## Work request
Print exactly the lines from the one that contains "This screenshot has width=1383, height=826." through the final line of the entries below, both included, and nothing else; omit the pictures.

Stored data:
============
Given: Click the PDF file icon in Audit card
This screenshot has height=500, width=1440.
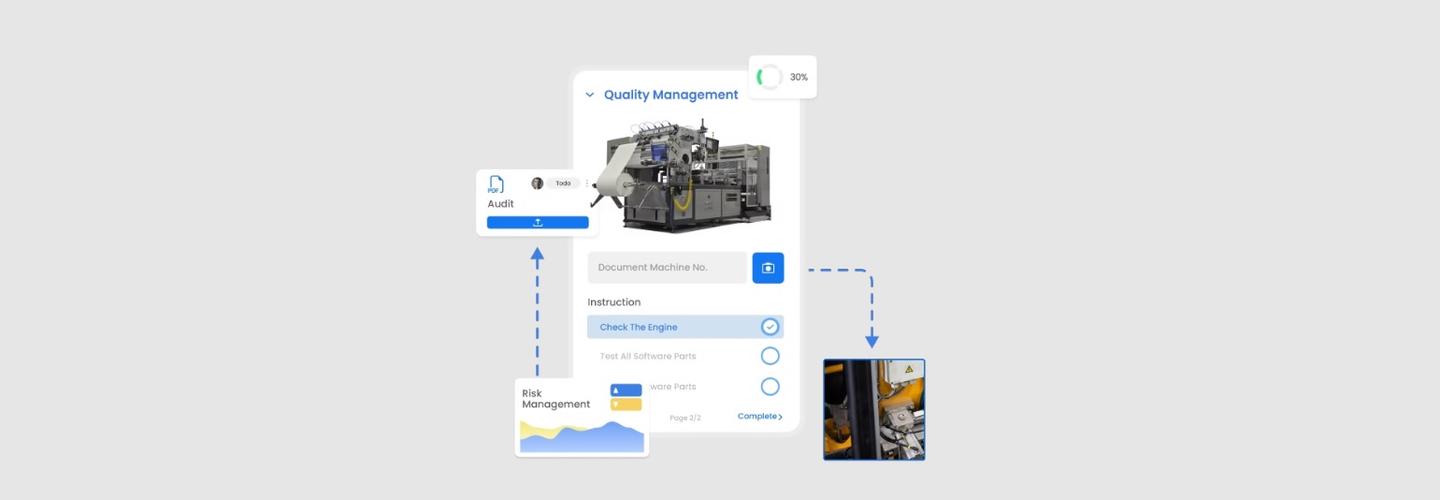Looking at the screenshot, I should (496, 185).
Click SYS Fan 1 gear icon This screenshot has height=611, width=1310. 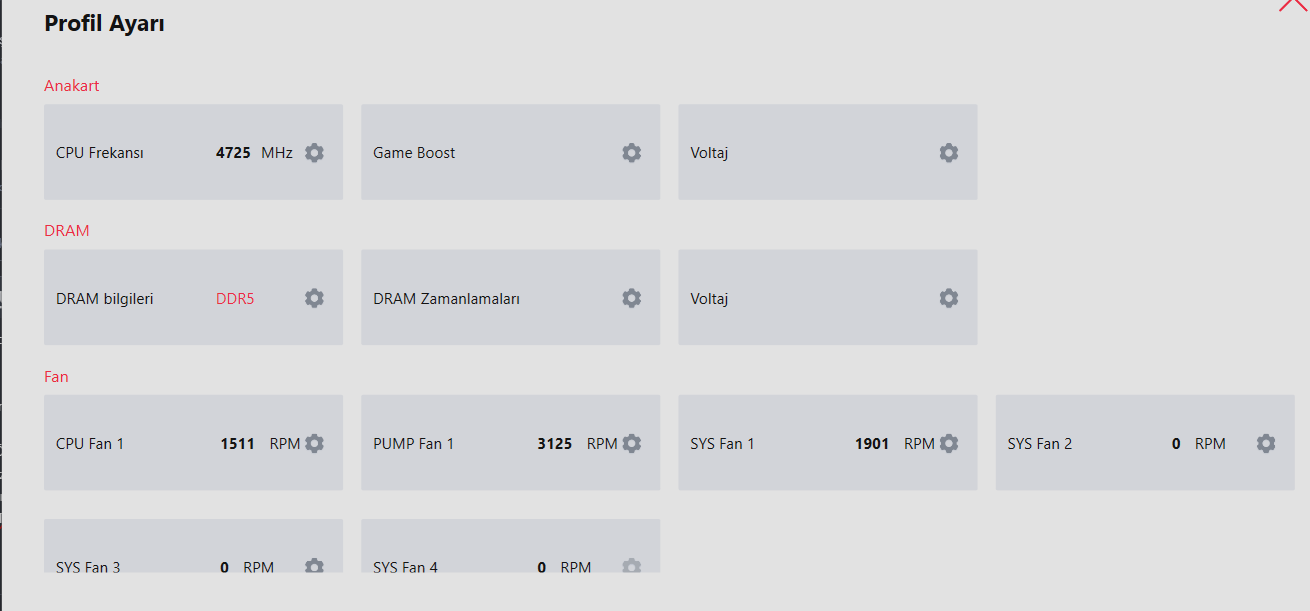coord(948,443)
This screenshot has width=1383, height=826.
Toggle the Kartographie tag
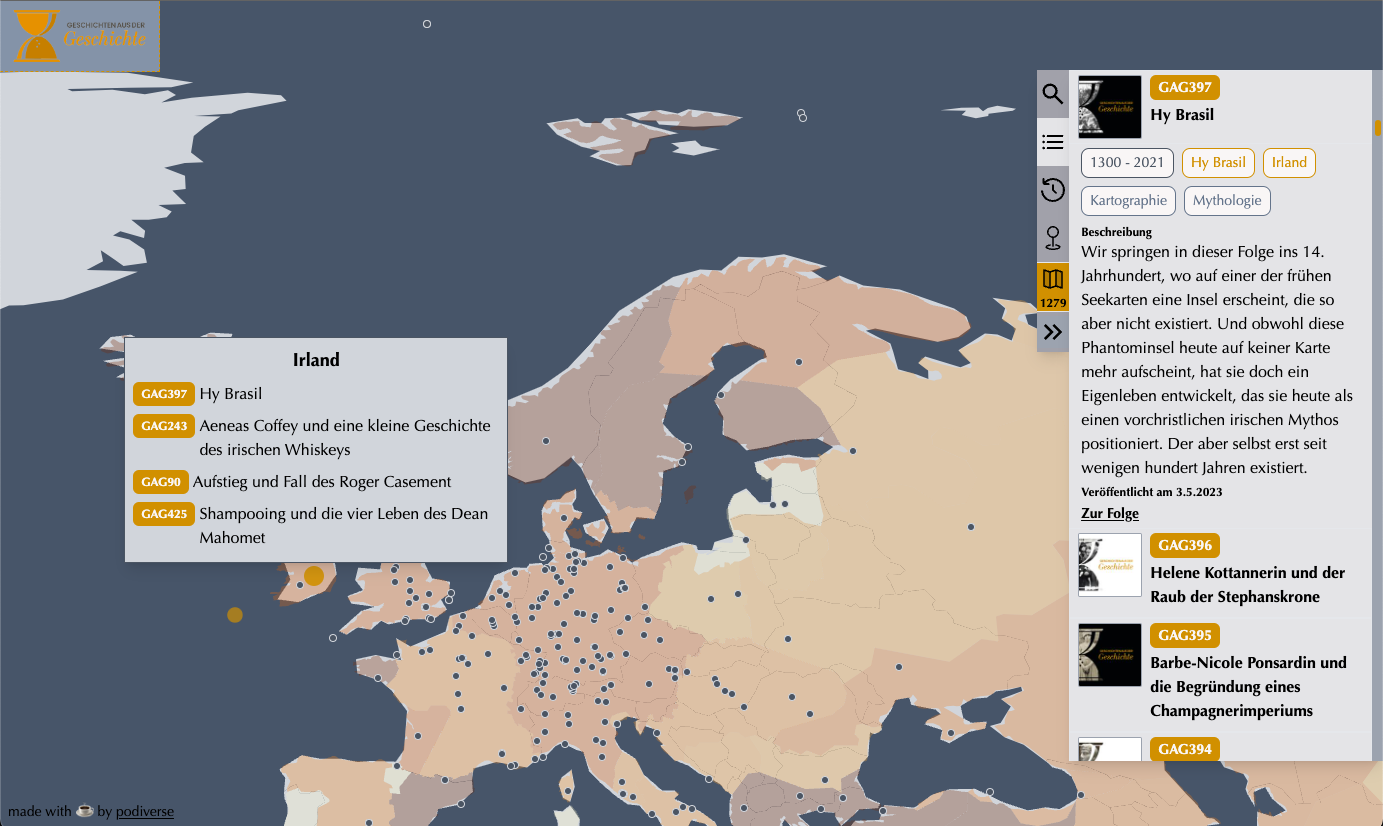(1128, 201)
============
## Result of this task
This screenshot has width=1383, height=826.
Toggle the Kartographie tag
(1128, 201)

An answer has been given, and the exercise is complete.